**Dataset content:**
▬▬▬▬▬▬▬▬▬▬
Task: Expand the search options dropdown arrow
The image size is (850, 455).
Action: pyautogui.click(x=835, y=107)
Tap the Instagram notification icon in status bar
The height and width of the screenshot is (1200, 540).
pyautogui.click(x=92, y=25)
▬▬▬▬▬▬▬▬▬▬
**Your goal:** Retype the whole listing exactly.

**Task answer:**
Task: Expand the search options dropdown arrow
The image size is (850, 455).
Action: pyautogui.click(x=835, y=107)
Tap the Instagram notification icon in status bar
The height and width of the screenshot is (1200, 540).
pyautogui.click(x=92, y=25)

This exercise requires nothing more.